Namun, tiba-tiba, Daniella bergerak. Tubuhnya mendekat, begitu dekat, hingga Erik bisa merasakan kehangatan napasnya di sela-sela udara dingin. Dengan gerakan yang tak diduga, Daniella memeluknya erat, lengannya melingkar di dada Erik.
Tubuh pria itu membeku, jantungannya tiba-tiba berdegup kencang, seolah ada arus listrik yang mengalir di nadinya. Ia tersentak, napasnya tersengal, dan untuk sesaat, dunia di sekitarnya seolah lenyap, hanya ada dia dan Daniella, dalam pelukan yang tak seharusnya terjadi.
“Katanya kalau kedinginan, tidur berpelukan itu bikin hangat,” kata Daniella, suaranya lembut namun tegas, seolah ia sedang meyakinkan dirinya sendiri.
“Aku mau tidur dalam dekapmu,
peluk aku, gak apa-apa. Biar aku hangat dalam pelukanmu, tidak merasa kedinginan sehingga bisa tertidur nyenyak.”
Kepalanya kini bersandar di dada Erik, rambutnya yang harum menyentuh hidung pria itu, membuatnya semakin terjebak dalam pusaran perasaan yang tak bisa ia kendalikan.
Erik terdiam. Pikirannya berkecamuk, berusaha menyingkirkan bayang-bayang yang menggodanya untuk melangkah lebih jauh.

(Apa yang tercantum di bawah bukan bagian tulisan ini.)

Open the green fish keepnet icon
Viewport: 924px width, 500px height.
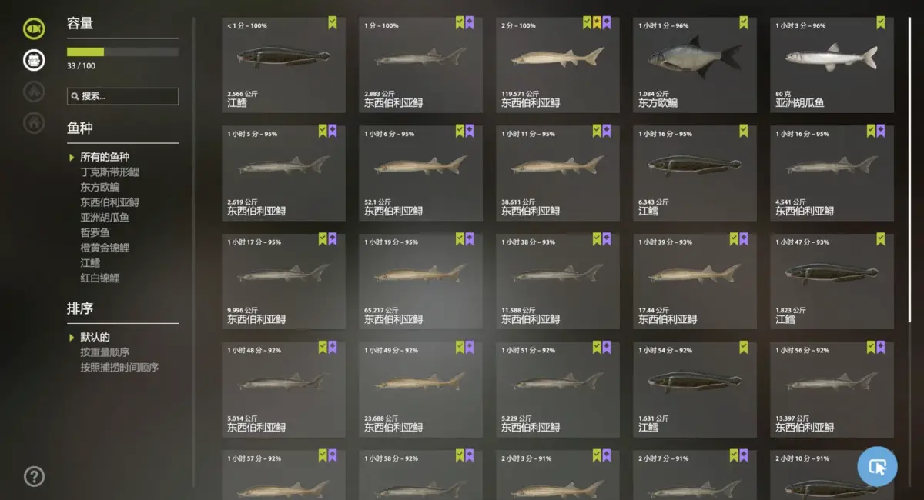pos(34,29)
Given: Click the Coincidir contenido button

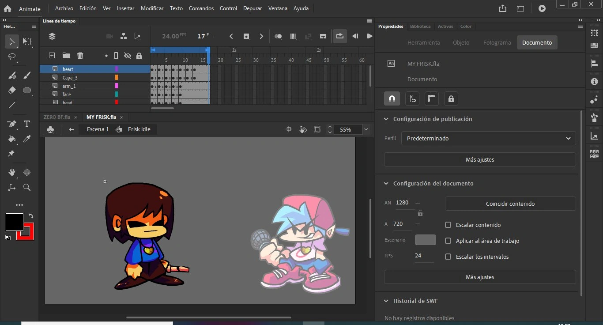Looking at the screenshot, I should click(510, 204).
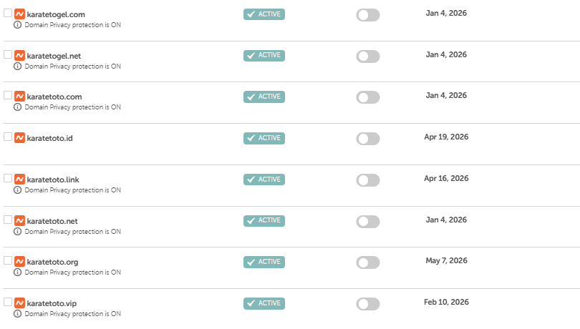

Ia tahu batasnya, tahu bahwa Daniella adalah putri raja, dan dia hanyalah seorang sopir. Namun, tubuhnya bereaksi berbeda, detak jantungnya semakin kencang, dan ada dorongan kuat yang hampir tak bisa ia tahan.
Dengan hati-hati, ia membalas pelukan itu, lengannya melingkar di tubuh Daniella, menariknya lebih dekat. Ia bisa merasakan kelembutan kulitnya, kehangatan napasnya, dan untuk sesaat, ia membiarkan dirinya tenggelam dalam momen itu.
Tangan Erik bergerak hampir tanpa sadar, mengelus pipi Daniella yang lembut, jarinya menyentuh bibirnya yang merah merekah, lalu membelai rambutnya yang terasa seperti sutra. Ia mencium pucuk kepalanya, aroma samar bunga mawar dari rambutnya membuatnya semakin hilang kendali.
“Tuan Putri...” gumamnya, suaranya serak, seolah sedang berjuang melawan dirinya sendiri.
Namun, hasrat itu terlalu kuat. Ia tahu ini salah, tahu bahwa Daniella adalah milik Pangeran Felix, namun malam itu, di bawah langit yang dingin, ia tak peduli lagi.
Malam itu, mereka tidur dalam pelukan satu sama lain, tubuh mereka saling menyatu dalam kehangatan yang rapuh.
Erik tahu, meski hatinya penuh dengan Daniella, ia tak akan pernah bisa memilikinya. Dan Daniella, dalam pelukannya, seolah mencari pelarian dari luka yang tak terucap, dari bayang-bayang pengkhianatan yang kini menghantuinya.